Here, the novel sets up the idea that many people are losing the ability to dream, but the Indigenous population still has it—and this ability is something that can be harvested. This, coupled with the dehumanizing tactics with which the Recruiters took Mitch, suggests that to many, Indigenous people aren't actually people: they're a valuable commodity.
Active
Themes
Frenchie explains that Miig and Minerva are the only adults in the group. Chi-Boy is seventeen and from the Cree lands. Frenchie is sixteen, Métis, and wears his long hair in a braid. There are twelve-year-old twins, Tree and Zheegwon, who are covered in scars, and Slopper, a round nine-year-old. Wab is almost a woman at eighteen; she has a huge scar across her face. RiRi is seven, Métis, and still very much a kid. The children all long for "the old-timey," so they wear their hair in braids and construct ineffective sweat lodges. Miig says that it's time for Story. Slopper gets up and heads for his tent—the younger kids don't get to hear Story—but RiRi puts up a bit of a fuss before leaving the fire.
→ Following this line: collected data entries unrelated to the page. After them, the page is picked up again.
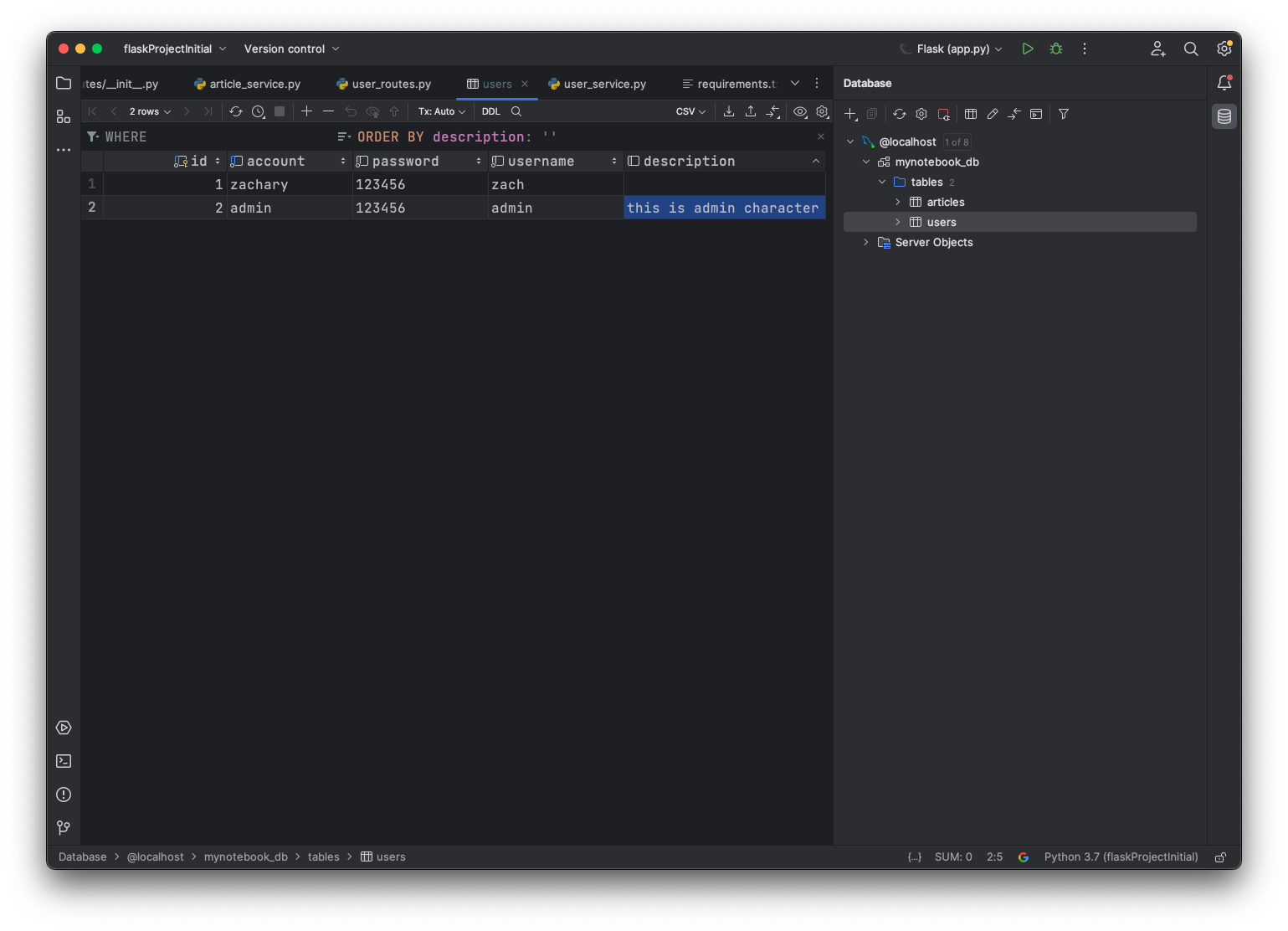Open the Terminal tool window
Image resolution: width=1288 pixels, height=931 pixels.
tap(64, 761)
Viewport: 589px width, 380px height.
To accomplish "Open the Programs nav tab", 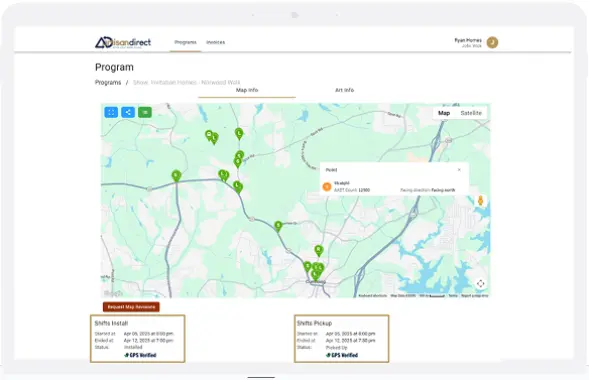I will point(186,42).
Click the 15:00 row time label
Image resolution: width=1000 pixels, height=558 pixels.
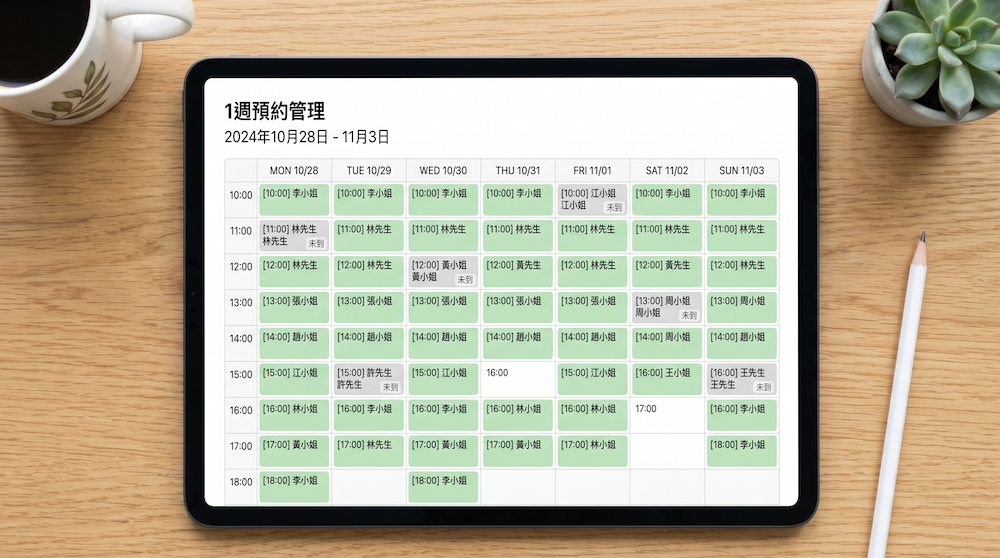click(241, 375)
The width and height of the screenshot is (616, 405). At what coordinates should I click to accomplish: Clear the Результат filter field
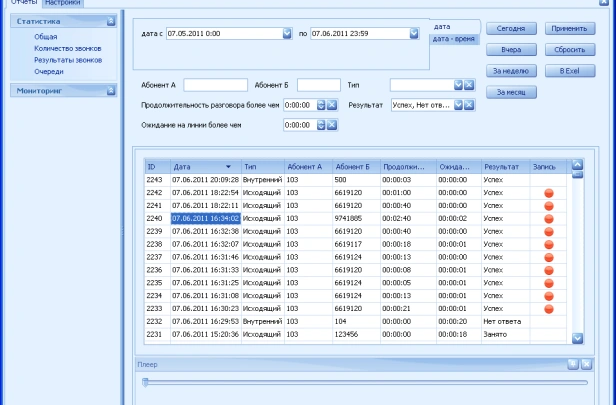pyautogui.click(x=469, y=104)
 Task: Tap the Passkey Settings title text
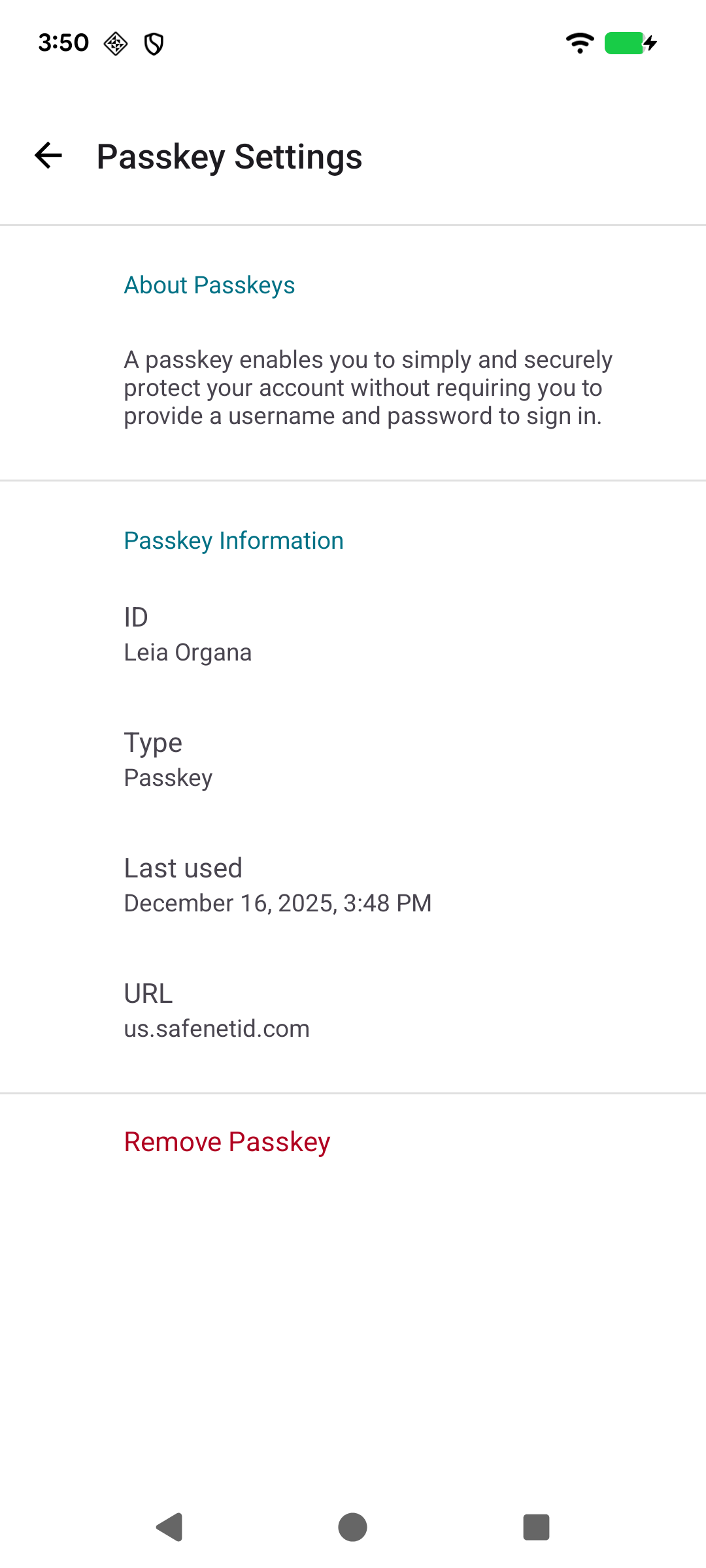pos(229,157)
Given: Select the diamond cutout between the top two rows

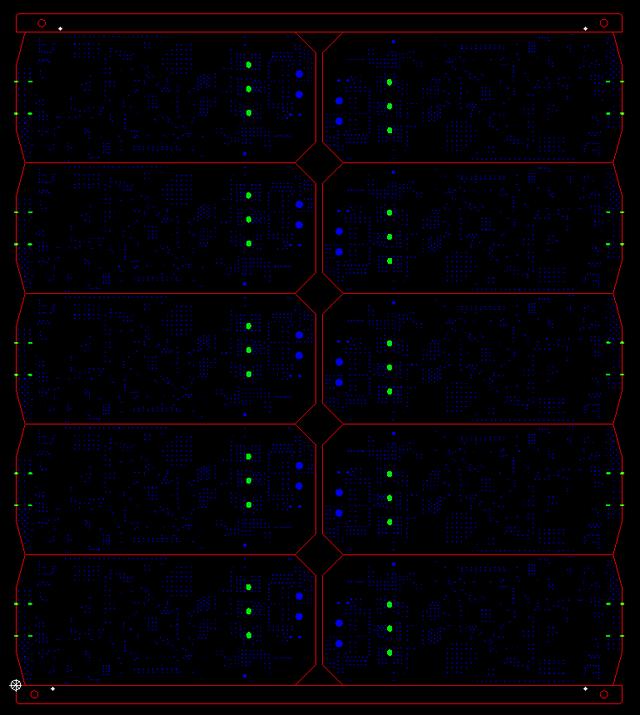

Frenchie uses "old-timey" to refer to a time when it wasn't dangerous to actually participate in the customs of one's culture. In the present, it's impossible for them to do so because that kind of pride and exposure puts them at risk of attracting attention from Recruiters. Because of this, the braids are one of the most effective ways that these kids can connect with their roots. It allows them to look Indigenous, which is still dangerous, but not to the same degree as doing things that extend beyond their bodies. Story, the narrative that traces how the world came to be in its current state, also allows Indigenous people to connect with their history.